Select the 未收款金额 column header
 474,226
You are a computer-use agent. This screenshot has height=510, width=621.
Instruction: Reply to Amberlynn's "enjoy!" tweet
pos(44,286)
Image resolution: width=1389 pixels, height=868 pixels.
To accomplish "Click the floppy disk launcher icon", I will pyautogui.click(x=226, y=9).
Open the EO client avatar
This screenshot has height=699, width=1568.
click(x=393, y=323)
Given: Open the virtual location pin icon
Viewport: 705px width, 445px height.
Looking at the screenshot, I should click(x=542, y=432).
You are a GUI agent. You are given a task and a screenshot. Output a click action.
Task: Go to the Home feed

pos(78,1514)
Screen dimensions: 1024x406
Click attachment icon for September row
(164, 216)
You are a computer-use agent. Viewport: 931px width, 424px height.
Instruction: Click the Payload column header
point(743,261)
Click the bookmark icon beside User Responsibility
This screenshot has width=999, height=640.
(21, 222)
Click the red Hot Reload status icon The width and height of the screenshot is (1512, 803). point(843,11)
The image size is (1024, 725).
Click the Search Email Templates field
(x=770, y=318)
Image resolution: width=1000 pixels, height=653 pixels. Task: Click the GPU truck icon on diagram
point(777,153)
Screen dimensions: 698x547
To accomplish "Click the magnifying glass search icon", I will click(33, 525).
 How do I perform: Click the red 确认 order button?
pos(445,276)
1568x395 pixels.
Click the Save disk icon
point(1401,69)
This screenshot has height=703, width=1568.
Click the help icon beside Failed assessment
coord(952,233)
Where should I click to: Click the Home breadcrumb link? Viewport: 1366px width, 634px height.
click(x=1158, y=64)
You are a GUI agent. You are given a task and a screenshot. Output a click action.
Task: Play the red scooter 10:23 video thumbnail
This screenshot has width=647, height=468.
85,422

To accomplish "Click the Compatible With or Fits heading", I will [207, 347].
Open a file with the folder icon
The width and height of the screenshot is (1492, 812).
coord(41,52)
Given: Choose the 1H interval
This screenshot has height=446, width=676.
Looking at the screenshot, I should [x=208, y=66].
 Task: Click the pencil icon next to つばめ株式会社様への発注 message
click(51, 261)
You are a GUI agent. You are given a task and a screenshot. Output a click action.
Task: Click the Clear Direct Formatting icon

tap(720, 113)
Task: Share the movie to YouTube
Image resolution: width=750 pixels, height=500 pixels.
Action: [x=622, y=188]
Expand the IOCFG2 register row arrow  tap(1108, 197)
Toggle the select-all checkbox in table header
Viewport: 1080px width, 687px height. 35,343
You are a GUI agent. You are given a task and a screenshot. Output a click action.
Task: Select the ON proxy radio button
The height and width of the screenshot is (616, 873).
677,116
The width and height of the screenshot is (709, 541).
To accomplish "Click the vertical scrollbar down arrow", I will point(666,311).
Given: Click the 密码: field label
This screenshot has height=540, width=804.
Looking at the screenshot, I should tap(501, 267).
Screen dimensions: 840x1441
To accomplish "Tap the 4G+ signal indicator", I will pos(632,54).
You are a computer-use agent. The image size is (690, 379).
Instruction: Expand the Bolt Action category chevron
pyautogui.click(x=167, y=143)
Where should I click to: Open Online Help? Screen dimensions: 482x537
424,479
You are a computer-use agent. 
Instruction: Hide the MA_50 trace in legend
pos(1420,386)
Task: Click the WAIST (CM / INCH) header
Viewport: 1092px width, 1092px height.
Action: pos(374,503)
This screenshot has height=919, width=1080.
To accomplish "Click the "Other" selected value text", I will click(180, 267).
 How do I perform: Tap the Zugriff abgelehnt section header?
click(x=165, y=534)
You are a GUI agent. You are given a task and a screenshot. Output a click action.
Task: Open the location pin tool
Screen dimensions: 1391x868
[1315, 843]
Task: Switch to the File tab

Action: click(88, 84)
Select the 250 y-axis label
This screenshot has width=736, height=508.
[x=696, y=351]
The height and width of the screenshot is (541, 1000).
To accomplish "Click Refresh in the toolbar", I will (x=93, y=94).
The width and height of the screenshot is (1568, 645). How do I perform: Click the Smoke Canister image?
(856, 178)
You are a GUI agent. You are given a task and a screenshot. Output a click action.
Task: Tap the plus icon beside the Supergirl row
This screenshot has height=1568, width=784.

━━━━━━

## Exercise goal
Give the listing above again, word for word.

## Result
Select the 未收款金额 column header
 474,226
You are a computer-use agent. This screenshot has height=510, width=621.
Instruction: Reply to Amberlynn's "enjoy!" tweet
pos(44,286)
Image resolution: width=1389 pixels, height=868 pixels.
To accomplish "Click the floppy disk launcher icon", I will pyautogui.click(x=226, y=9).
Open the EO client avatar
This screenshot has height=699, width=1568.
click(x=393, y=323)
Given: Open the virtual location pin icon
Viewport: 705px width, 445px height.
Looking at the screenshot, I should click(x=542, y=432).
You are a GUI agent. You are given a task and a screenshot. Output a click action.
Task: Go to the Home feed

pos(78,1514)
Screen dimensions: 1024x406
Click attachment icon for September row
(164, 216)
You are a computer-use agent. Viewport: 931px width, 424px height.
Instruction: Click the Payload column header
point(743,261)
Click the bookmark icon beside User Responsibility
This screenshot has width=999, height=640.
(21, 222)
Click the red Hot Reload status icon The width and height of the screenshot is (1512, 803). point(843,11)
The image size is (1024, 725).
Click the Search Email Templates field
(x=770, y=318)
Image resolution: width=1000 pixels, height=653 pixels. Task: Click the GPU truck icon on diagram
point(777,153)
Screen dimensions: 698x547
To accomplish "Click the magnifying glass search icon", I will click(33, 525).
 How do I perform: Click the red 确认 order button?
pos(445,276)
1568x395 pixels.
Click the Save disk icon
point(1401,69)
This screenshot has height=703, width=1568.
Click the help icon beside Failed assessment
coord(952,233)
Where should I click to: Click the Home breadcrumb link? Viewport: 1366px width, 634px height.
click(x=1158, y=64)
You are a GUI agent. You are given a task and a screenshot. Output a click action.
Task: Play the red scooter 10:23 video thumbnail
This screenshot has width=647, height=468.
85,422

To accomplish "Click the Compatible With or Fits heading", I will [207, 347].
Open a file with the folder icon
The width and height of the screenshot is (1492, 812).
coord(41,52)
Given: Choose the 1H interval
This screenshot has height=446, width=676.
Looking at the screenshot, I should [x=208, y=66].
 Task: Click the pencil icon next to つばめ株式会社様への発注 message
click(51, 261)
You are a GUI agent. You are given a task and a screenshot. Output a click action.
Task: Click the Clear Direct Formatting icon

tap(720, 113)
Task: Share the movie to YouTube
Image resolution: width=750 pixels, height=500 pixels.
Action: [x=622, y=188]
Expand the IOCFG2 register row arrow  tap(1108, 197)
Toggle the select-all checkbox in table header
Viewport: 1080px width, 687px height. 35,343
You are a GUI agent. You are given a task and a screenshot. Output a click action.
Task: Select the ON proxy radio button
The height and width of the screenshot is (616, 873).
677,116
The width and height of the screenshot is (709, 541).
To accomplish "Click the vertical scrollbar down arrow", I will point(666,311).
Given: Click the 密码: field label
This screenshot has height=540, width=804.
Looking at the screenshot, I should tap(501, 267).
Screen dimensions: 840x1441
To accomplish "Tap the 4G+ signal indicator", I will pos(632,54).
You are a computer-use agent. The image size is (690, 379).
Instruction: Expand the Bolt Action category chevron
pyautogui.click(x=167, y=143)
Where should I click to: Open Online Help? Screen dimensions: 482x537
424,479
You are a computer-use agent. 
Instruction: Hide the MA_50 trace in legend
pos(1420,386)
Task: Click the WAIST (CM / INCH) header
Viewport: 1092px width, 1092px height.
Action: pos(374,503)
This screenshot has height=919, width=1080.
To accomplish "Click the "Other" selected value text", I will click(180, 267).
 How do I perform: Tap the Zugriff abgelehnt section header?
click(x=165, y=534)
You are a GUI agent. You are given a task and a screenshot. Output a click action.
Task: Open the location pin tool
Screen dimensions: 1391x868
[1315, 843]
Task: Switch to the File tab

Action: click(88, 84)
Select the 250 y-axis label
This screenshot has width=736, height=508.
[x=696, y=351]
The height and width of the screenshot is (541, 1000).
To accomplish "Click Refresh in the toolbar", I will (x=93, y=94).
The width and height of the screenshot is (1568, 645). How do I perform: Click the Smoke Canister image?
(856, 178)
You are a GUI agent. You are given a task and a screenshot. Output a click action.
Task: Tap the plus icon beside the Supergirl row
This screenshot has height=1568, width=784.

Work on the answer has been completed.